--- Begin ---

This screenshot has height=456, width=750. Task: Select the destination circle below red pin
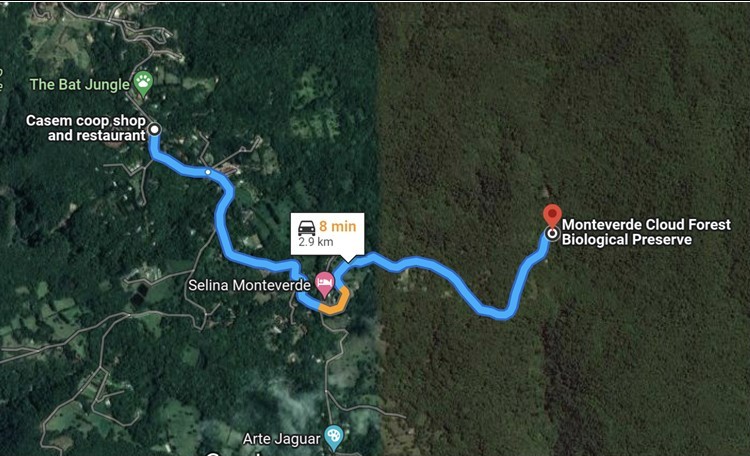pyautogui.click(x=552, y=234)
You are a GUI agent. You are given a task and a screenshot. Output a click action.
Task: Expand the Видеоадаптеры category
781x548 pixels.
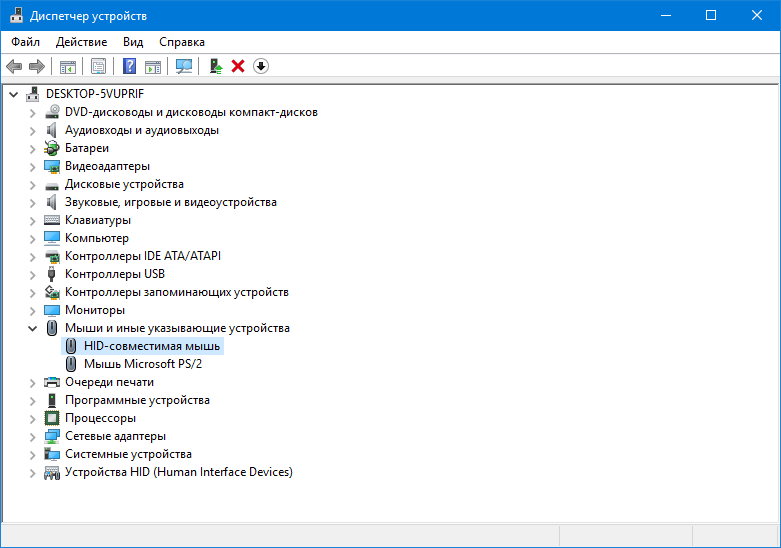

--- End ---

• [EXERCISE REQUIREMENTS]:
Switch every "screenshot" in the records to "screen capture", keep all other wording unchanged, and omit the pictures.

• [IN RESPONSE]:
This screen capture has height=456, width=750. Task: Select the destination circle below red pin
pyautogui.click(x=552, y=234)
You are a GUI agent. You are given a task and a screen capture. Output a click action.
Task: Expand the Видеоадаптеры category
781x548 pixels.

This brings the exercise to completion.